Hybrid-biotaxonomy-like machine learning enables an anticipated surface plasmon resonance of Au/Ag nanoparticles assembled on ZnO nanorods

Abstract

Sustainable energy strategies, particularly alternatives to fossil fuels, e.g., solar-to-hydrogen production, are highly desired due to the energy crisis. Therefore, materials leading to hydrogen production by utilizing water and sunlight are extensively investigated, such as nanomaterials modified by gold nanoparticles (AuNPs) of different structures, which enable photoelectrochemical water splitting through light-to-plasmon resonance. However, light-to-plasmon resonance depends on the gold nanoparticles' properties. Therefore, an accurate projection model, which correlates the fabrication parameters and light-to-plasmon resonance, can facilitate the selection and the subsequent application of AuNPs.

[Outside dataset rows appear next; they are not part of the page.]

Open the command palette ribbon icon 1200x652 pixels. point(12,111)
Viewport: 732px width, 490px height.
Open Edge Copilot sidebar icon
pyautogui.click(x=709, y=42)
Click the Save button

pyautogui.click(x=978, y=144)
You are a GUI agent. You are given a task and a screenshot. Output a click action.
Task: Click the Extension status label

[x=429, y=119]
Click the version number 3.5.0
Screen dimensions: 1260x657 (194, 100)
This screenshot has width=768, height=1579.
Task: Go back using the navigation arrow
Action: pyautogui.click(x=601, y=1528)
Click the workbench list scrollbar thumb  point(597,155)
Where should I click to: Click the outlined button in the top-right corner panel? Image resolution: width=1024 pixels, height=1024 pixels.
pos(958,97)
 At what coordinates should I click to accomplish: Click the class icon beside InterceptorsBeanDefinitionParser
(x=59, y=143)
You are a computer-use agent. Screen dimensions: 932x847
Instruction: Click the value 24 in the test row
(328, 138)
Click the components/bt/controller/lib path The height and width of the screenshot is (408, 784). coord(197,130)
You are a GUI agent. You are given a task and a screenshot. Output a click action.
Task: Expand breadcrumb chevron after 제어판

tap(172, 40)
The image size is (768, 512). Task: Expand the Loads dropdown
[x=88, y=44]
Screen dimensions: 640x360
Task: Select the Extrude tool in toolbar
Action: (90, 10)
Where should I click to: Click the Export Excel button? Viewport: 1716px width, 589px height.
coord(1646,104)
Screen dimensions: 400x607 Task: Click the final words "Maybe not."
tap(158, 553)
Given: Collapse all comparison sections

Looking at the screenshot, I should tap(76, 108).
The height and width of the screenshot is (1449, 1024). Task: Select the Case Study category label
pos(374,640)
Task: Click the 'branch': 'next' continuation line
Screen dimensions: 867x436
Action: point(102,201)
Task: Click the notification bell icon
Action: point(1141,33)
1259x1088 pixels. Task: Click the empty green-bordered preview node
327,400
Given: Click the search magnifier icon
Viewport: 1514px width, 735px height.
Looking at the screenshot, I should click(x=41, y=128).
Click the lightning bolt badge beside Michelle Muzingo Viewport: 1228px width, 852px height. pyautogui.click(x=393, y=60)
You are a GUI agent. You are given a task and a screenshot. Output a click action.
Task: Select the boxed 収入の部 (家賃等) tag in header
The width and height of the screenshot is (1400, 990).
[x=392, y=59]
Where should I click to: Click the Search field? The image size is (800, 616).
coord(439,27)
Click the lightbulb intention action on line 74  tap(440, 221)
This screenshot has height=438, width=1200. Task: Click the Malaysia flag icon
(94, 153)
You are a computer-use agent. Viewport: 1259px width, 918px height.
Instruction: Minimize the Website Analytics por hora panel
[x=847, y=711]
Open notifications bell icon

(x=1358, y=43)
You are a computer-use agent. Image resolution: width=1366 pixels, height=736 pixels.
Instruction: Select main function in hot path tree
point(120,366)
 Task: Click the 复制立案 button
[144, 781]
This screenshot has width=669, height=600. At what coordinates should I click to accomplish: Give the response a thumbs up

In this regard, we established a hybrid-biotaxonomy-like machine learning (ML) model based on genetic algorithm neural networks (GANN) to investigate the light-to-plasmon properties of a six-layer coating of noble metal nanoparticles (NMNPs) on ZnO nanorods. Meanwhile, we understood the plasmonic peak shift of every NMNP coating layer by exploiting the multivariate normal distribution method and the concept of phylogenetic nomenclature from evolutionary developmental biology.